²Aga Khan Medical College, Aga Khan University Hospital, Sindh, Karachi 748000, Pakistan

Abstract

Background: Epidermal growth factor receptor (EGFR)-mutated advanced adenocarcinoma of the lung is among the most prevalent mutation types. The treatment paradigm for this condition is rapidly evolving. This study focuses on the clinical outcomes in resource-limited settings. The findings aim to guide treatment strategies for such populations.

Methods: A retrospective analysis was conducted on 51 patients aged over 18 years with EGFR-positive nonsquamous lung carcinoma treated at Aga Khan University Hospital between January 2017 and December 2021. Data were collected using nonprobability consecutive sampling and reviewed retrospectively from patient records. Statistical analyses were performed using Statistical Package for Social Science version 20.0. Continuous data were analysed using an independent sample T-test, while categorical data were assessed using the Cox regression test. Kaplan–Meier survival curves were generated to evaluate overall survival (OS) and progression-free survival (PFS), and the log-rank test was used to compare median PFS. A p-value of <0.05 was considered statistically significant for all analyses.

Results: The median age of the cohort was 60 years, with a gender distribution of 56% females and 44% males. A total of 98% of the patients presented with de novo stage IV lung adenocarcinoma. All patients had EGFR-mutated adenocarcinoma, and the majority (80.4%) were nonsmokers. Mutational analysis revealed the following: Exon 19 deletion in 56.9% of patients, Exon 20 insertion in 9.8%, Exon 21 mutations in 19.6%, compound mutations in 7.8%, other mutations in 2.0% and the de novo T790M mutation in 3.9%. Among the cohort, 82% received at least one line of EGFR tyrosine kinase inhibitors (TKIs). The median PFS with TKIs was 15 months, and the median OS with first-line TKIs was 38 months.
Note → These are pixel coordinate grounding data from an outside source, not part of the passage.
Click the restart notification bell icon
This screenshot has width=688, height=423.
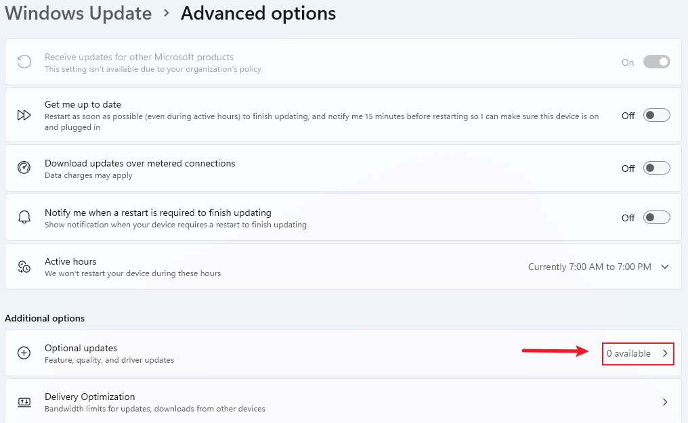[24, 217]
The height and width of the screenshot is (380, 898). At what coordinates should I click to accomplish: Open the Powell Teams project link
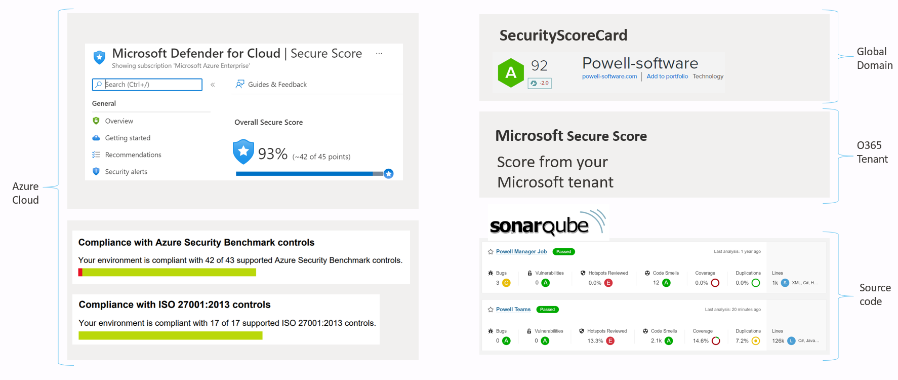coord(513,310)
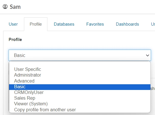
Task: Click the Profile dropdown chevron arrow
Action: pos(148,56)
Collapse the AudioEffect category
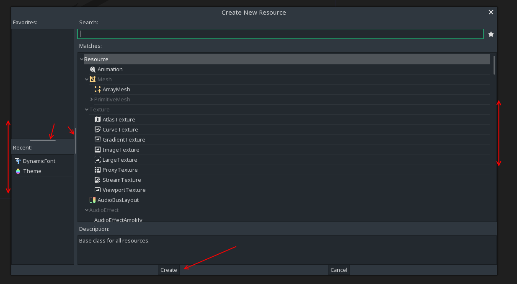This screenshot has height=284, width=517. point(87,210)
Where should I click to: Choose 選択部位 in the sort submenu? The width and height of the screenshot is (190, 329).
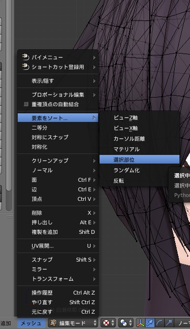(x=139, y=159)
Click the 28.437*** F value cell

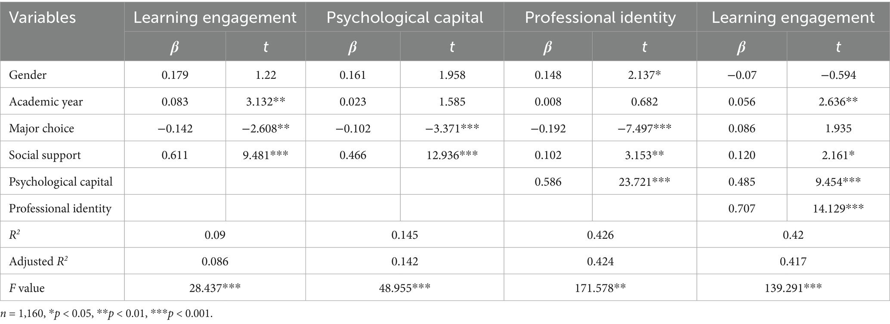(x=215, y=288)
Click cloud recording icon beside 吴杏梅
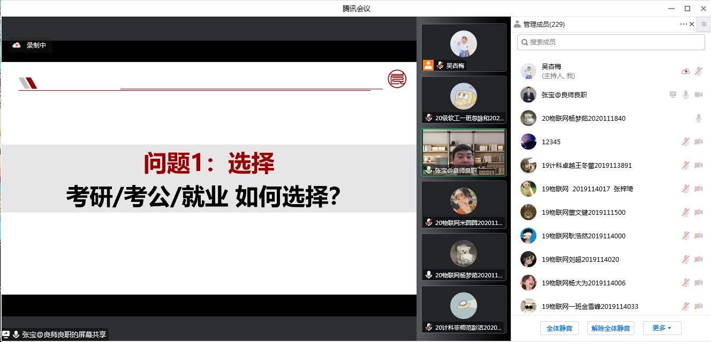The width and height of the screenshot is (711, 342). coord(685,71)
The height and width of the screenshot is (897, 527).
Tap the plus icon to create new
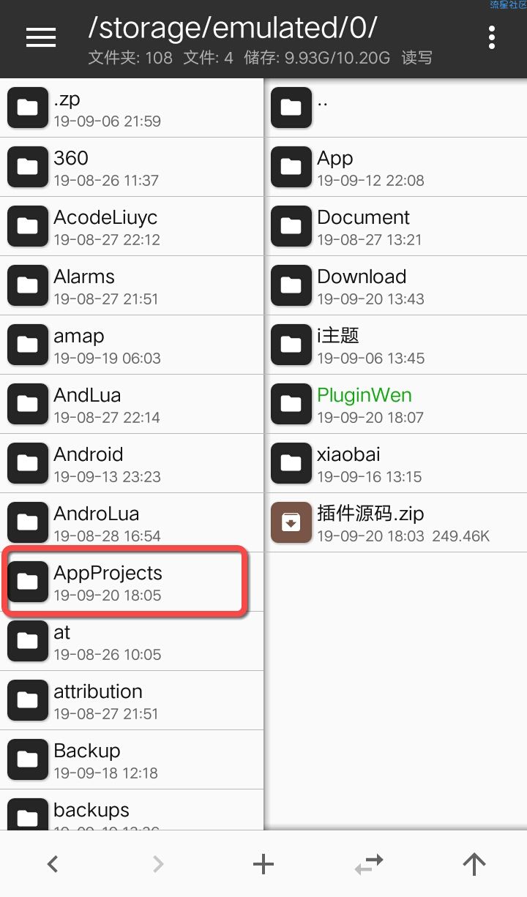point(264,864)
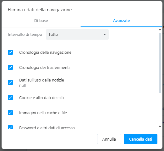Click the Cancella dati button
Viewport: 164px width, 151px height.
point(140,139)
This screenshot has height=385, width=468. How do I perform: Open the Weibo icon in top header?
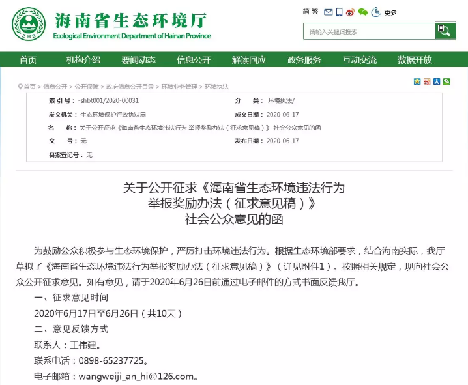click(350, 12)
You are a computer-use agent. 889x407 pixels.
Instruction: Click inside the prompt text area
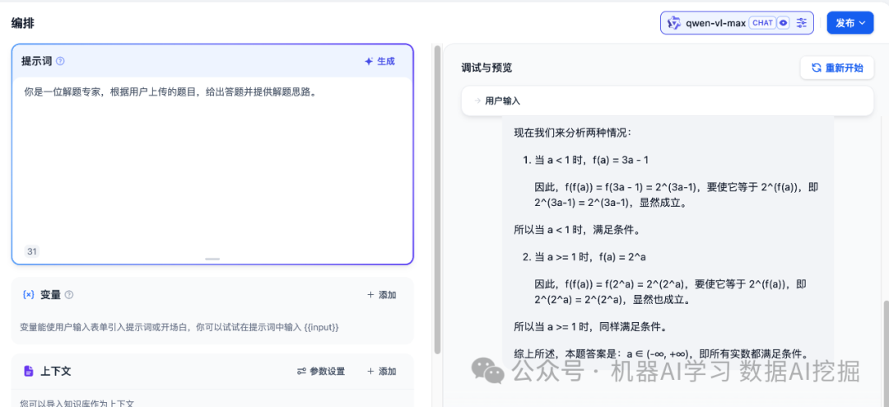pyautogui.click(x=212, y=165)
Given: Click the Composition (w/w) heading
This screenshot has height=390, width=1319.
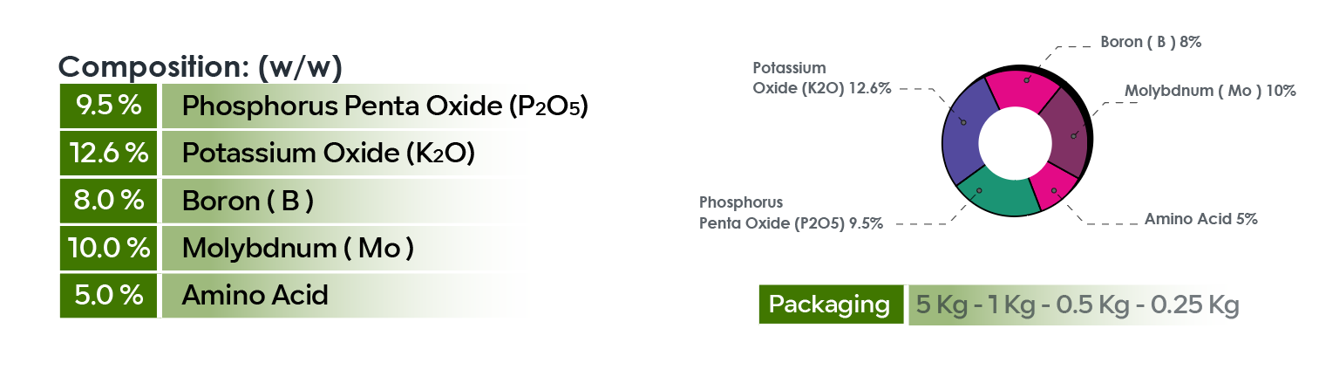Looking at the screenshot, I should (200, 66).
Conclusion: This study demonstrates that EGFR-targeted therapy, when used in a first-line setting, significantly improves OS and PFS in this population. Further research is warranted to optimise treatment strategies, particularly in resource-limited settings.
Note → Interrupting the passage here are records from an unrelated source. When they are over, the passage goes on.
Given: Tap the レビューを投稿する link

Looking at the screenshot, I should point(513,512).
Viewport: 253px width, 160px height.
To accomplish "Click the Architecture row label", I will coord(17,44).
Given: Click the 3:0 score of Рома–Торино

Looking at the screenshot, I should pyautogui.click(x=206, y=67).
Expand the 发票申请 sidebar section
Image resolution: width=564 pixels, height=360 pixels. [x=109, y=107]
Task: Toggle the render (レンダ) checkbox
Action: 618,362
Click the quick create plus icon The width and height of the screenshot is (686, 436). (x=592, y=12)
Keywords: epidermal growth factor receptor (EGFR), advanced lung cancer, progression-free survival, overall survival

Correspondence to: Faiza Ahmed
Email: faizaahmed06@gmail.com and faiza.anas@aku.edu

Published: 07/08/2025
Received: 21/11/2024

Publication costs for this article were supported by ecancer (UK Charity number 1176307).

Copyright: © the authors; licensee ecancermedicalscience. This is an Open Access article distributed under the terms of the Creative Commons Attribution License (http://creativecommons.org/licenses/by/4.0), which permits unrestricted use, distribution, and reproduction in any medium, provided the original work is properly cited.

Introduction

Lung cancer is the most common cancer worldwide, in 2018, lung cancer diagnoses totaled 2 million worldwide, comprising 11.6% of all cancer cases [1]. According to GLOBOCAN in 2020, there were 10,538 new cases of lung cancer across all genders and age groups, accounting for around 5.9% of all new cancer cases in Pakistan [2]. Globally, outcomes for lung cancer remain poor. Due to its often asymptomatic early stages, many patients are diagnosed at an advanced stage, which makes curative treatment unlikely. Statistics indicate that more than half of individuals diagnosed with lung cancer succumb within 1 year of their diagnosis, with a 5-year survival rate of approximately 17.8% [3]. It also stands as the foremost cause of cancer-related deaths among men. Additionally, in women, lung cancer exhibits high mortality rates, ranking second only to breast cancer [4].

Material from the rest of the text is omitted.